_Work instructions:_ From first line to last, print the records exactly, but leave out the pictures.

[Pixel coordinate grounding data]
•••••
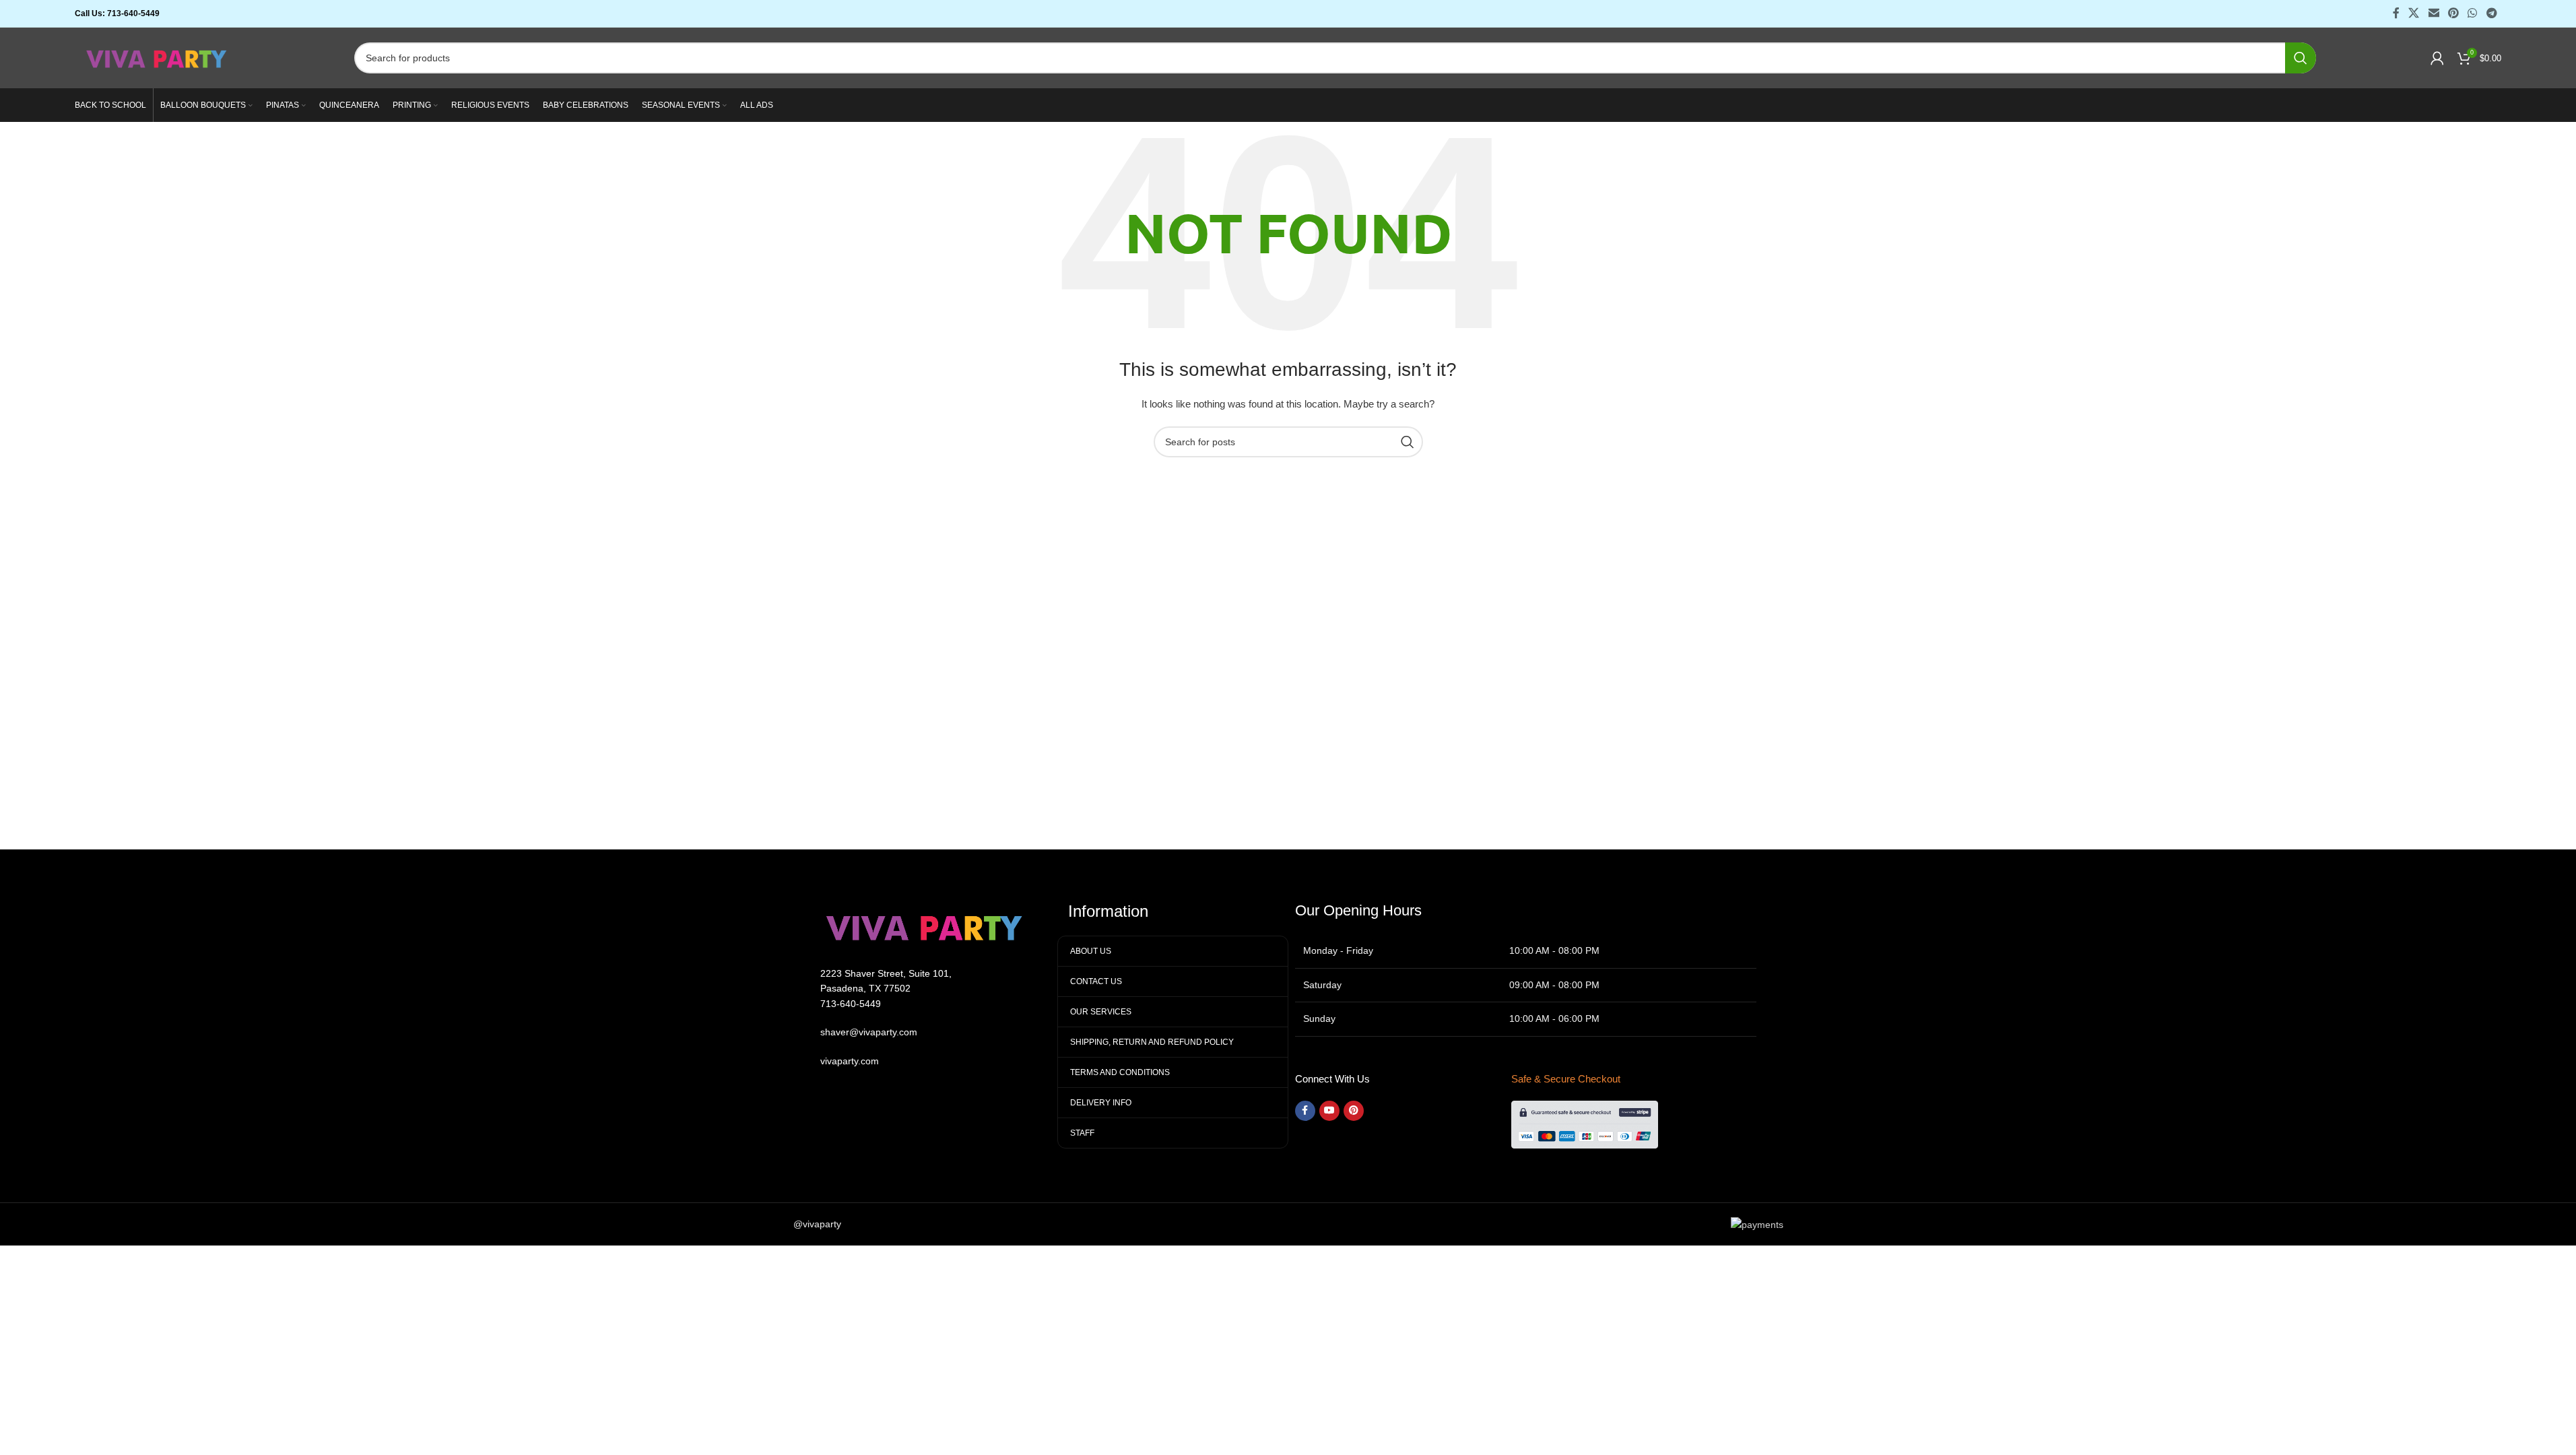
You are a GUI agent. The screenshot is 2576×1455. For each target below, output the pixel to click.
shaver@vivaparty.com (868, 1032)
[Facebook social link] (2396, 13)
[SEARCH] (2300, 57)
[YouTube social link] (1329, 1111)
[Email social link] (2433, 13)
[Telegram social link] (2491, 13)
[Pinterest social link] (2453, 13)
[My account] (2437, 57)
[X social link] (2414, 13)
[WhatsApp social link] (2473, 13)
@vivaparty (817, 1224)
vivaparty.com (849, 1061)
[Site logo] (157, 57)
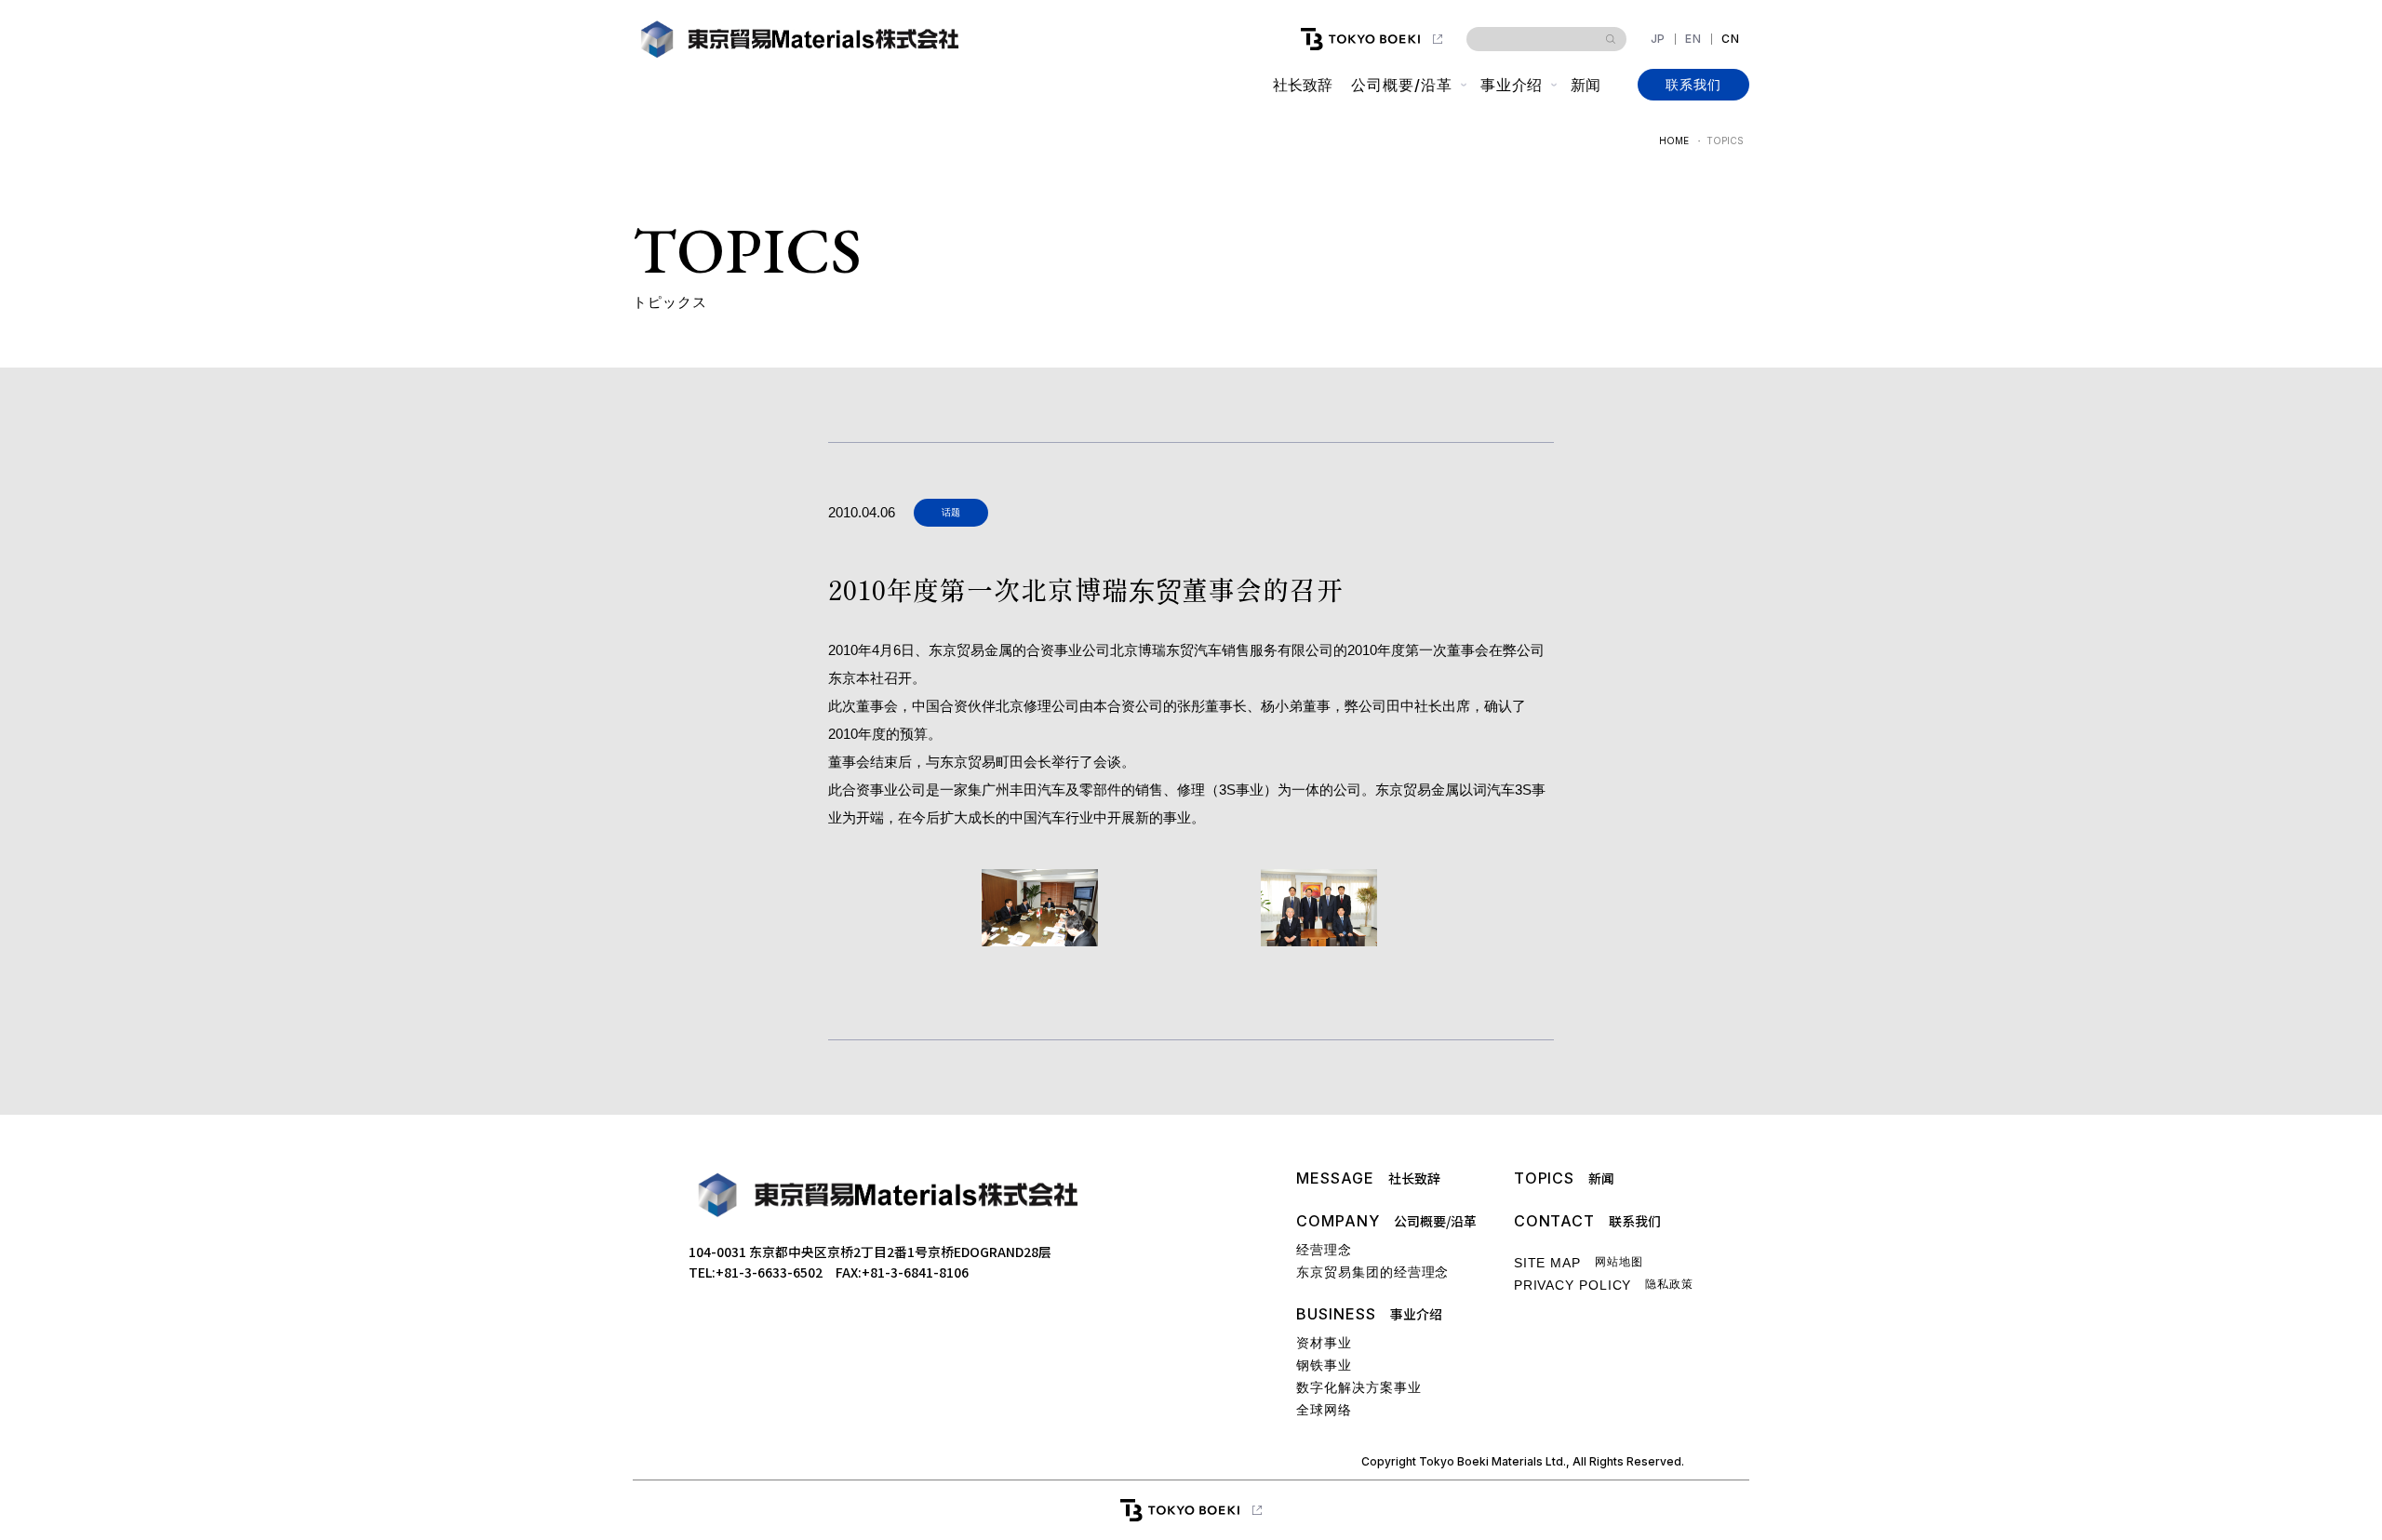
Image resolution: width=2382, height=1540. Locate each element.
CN (1730, 39)
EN (1693, 39)
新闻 (1585, 84)
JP (1658, 39)
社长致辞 (1302, 84)
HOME (1674, 140)
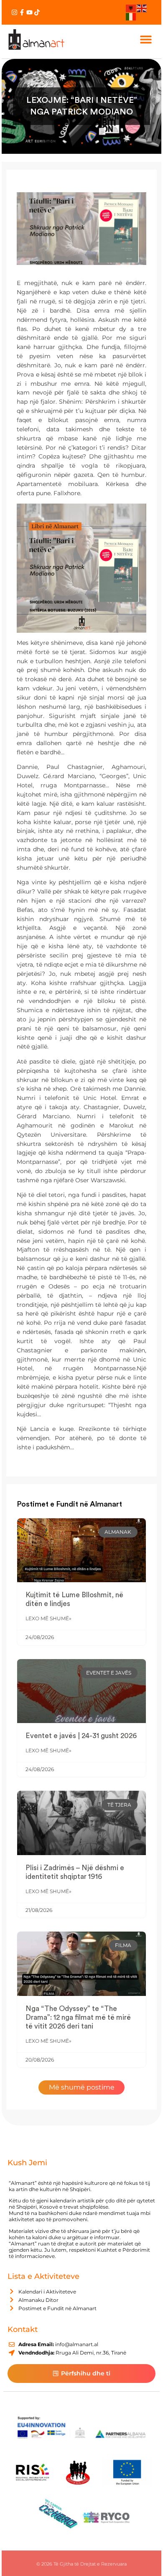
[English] (142, 8)
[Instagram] (14, 12)
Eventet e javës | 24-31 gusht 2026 (81, 1735)
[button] (146, 39)
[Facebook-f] (22, 12)
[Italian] (131, 16)
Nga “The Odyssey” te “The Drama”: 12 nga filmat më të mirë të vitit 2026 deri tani (78, 2017)
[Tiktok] (37, 12)
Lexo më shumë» (48, 1618)
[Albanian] (131, 8)
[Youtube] (29, 12)
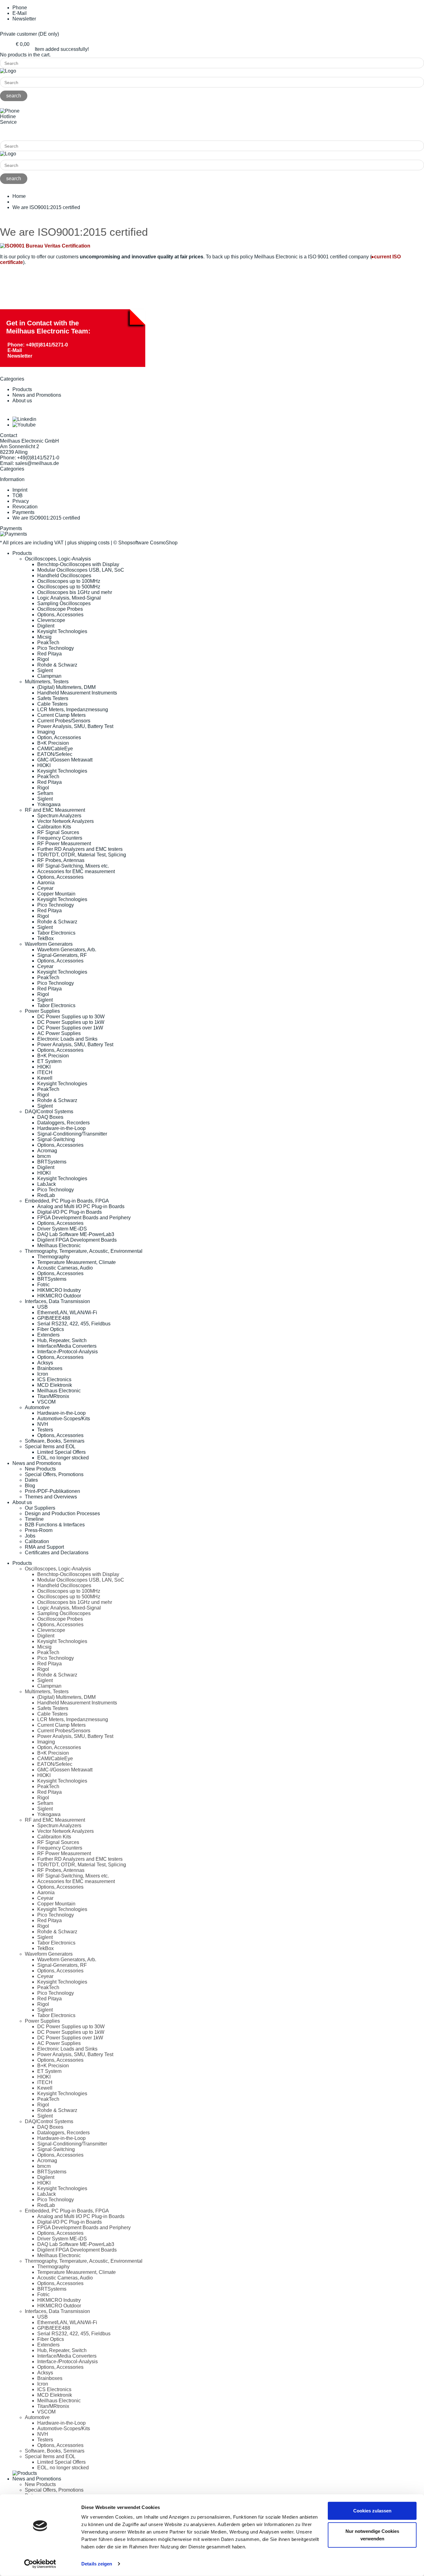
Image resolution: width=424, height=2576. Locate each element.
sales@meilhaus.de (37, 463)
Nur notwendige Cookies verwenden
•••••
_Exercise solution:_
You are a GUI agent. The screenshot is 2576×1455. For each target below, output the pixel to click.
shaver@vivaparty.com (868, 1032)
[Facebook social link] (2396, 13)
[SEARCH] (2300, 57)
[YouTube social link] (1329, 1111)
[Email social link] (2433, 13)
[Telegram social link] (2491, 13)
[Pinterest social link] (2453, 13)
[My account] (2437, 57)
[X social link] (2414, 13)
[WhatsApp social link] (2473, 13)
@vivaparty (817, 1224)
vivaparty.com (849, 1061)
[Site logo] (157, 57)
Image resolution: width=2382, height=1540. Locate each element.
CN (1730, 39)
EN (1693, 39)
新闻 (1585, 84)
JP (1658, 39)
社长致辞 (1302, 84)
HOME (1674, 140)
[English] (142, 8)
[Instagram] (14, 12)
Eventet e javës | 24-31 gusht 2026 (81, 1735)
[button] (146, 39)
[Facebook-f] (22, 12)
[Italian] (131, 16)
Nga “The Odyssey” te “The Drama”: 12 nga filmat më të mirë të vitit 2026 deri tani (78, 2017)
[Tiktok] (37, 12)
Lexo më shumë» (48, 1618)
[Albanian] (131, 8)
[Youtube] (29, 12)
Image resolution: width=424, height=2576. Locate each element.
sales@meilhaus.de (37, 463)
Nur notwendige Cookies verwenden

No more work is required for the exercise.